Yeah, though remember this seems to have for some reason gotten worse
in more recent builds. I've been running kitchen-sink debug kernels
for my trinity runs for the last three years, and it's only this
last few months that this has got to be enough of a problem that I'm
not seeing the more interesting bugs. (Or perhaps we're just getting
better at fixing them in -next now, so my runs are lasting longer..)
> Also, you do have this:
>
> sched: RT throttling activated
>
> so there's something going on with RT scheduling too.
I see that fairly often. I've never dug into exactly what causes it, but
it seems to be triggerable just by some long running CPU hogs.

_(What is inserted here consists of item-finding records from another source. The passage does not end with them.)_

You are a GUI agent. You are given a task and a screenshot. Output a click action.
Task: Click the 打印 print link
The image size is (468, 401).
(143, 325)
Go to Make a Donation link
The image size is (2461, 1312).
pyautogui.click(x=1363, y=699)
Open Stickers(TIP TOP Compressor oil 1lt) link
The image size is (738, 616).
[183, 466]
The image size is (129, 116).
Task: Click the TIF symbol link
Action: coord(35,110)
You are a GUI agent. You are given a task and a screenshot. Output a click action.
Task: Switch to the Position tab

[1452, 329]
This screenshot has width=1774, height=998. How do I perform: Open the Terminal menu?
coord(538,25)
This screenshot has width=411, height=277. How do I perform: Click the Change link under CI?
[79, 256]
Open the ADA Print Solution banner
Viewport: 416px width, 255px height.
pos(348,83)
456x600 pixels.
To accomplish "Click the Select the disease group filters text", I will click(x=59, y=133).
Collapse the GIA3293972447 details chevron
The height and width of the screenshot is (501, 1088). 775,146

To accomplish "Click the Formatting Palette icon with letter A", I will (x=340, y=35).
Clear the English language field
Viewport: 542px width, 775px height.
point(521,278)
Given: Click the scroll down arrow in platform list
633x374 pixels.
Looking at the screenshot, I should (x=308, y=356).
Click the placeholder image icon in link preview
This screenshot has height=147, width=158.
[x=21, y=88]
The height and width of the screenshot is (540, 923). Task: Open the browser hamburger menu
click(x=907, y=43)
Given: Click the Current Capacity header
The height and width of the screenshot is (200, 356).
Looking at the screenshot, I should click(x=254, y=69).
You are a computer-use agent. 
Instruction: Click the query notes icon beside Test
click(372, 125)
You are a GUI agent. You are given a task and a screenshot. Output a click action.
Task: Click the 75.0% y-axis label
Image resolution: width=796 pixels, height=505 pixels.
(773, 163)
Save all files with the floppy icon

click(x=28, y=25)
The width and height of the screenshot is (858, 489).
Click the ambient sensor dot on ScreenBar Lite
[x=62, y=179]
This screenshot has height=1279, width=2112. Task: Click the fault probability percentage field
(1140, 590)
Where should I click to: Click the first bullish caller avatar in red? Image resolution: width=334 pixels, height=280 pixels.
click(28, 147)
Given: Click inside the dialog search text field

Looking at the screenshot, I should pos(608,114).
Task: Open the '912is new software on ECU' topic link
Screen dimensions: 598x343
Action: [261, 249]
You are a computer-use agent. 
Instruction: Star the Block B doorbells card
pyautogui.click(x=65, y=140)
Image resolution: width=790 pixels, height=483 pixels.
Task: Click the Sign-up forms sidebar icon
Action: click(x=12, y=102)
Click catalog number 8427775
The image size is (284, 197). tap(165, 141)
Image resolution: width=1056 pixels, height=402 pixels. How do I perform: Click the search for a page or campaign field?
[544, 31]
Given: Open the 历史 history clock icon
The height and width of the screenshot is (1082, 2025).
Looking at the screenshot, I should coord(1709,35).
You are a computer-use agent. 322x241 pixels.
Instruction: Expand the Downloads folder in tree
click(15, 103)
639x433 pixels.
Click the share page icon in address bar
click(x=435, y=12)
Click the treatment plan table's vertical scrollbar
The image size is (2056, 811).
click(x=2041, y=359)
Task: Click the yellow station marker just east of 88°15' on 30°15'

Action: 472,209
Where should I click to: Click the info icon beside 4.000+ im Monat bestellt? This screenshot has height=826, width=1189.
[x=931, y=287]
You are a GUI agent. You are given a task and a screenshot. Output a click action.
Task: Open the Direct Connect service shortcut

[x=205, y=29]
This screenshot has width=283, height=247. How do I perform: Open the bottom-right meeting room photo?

> So your printouts are finally starting to make sense. But I'm also
> starting to suspect strongly that the problem is that with all your
> lock debugging and other overheads (does this still have
> DEBUG_PAGEALLOC?) you really are getting into a "real" softlockup
> because things are scaling so horribly badly.
>
> If you now disable spinlock debugging and lockdep, hopefully that page
> table lock now doesn't always get hung up on the lockdep locking, so
> it starts scaling much better, and maybe you'd not see this...
I can give it a shot. Hopefully there's some further mitigation that
could be done to allow a workload like this to survive under a debug
build though, as we've caught *so many* bugs with this stuff in the past.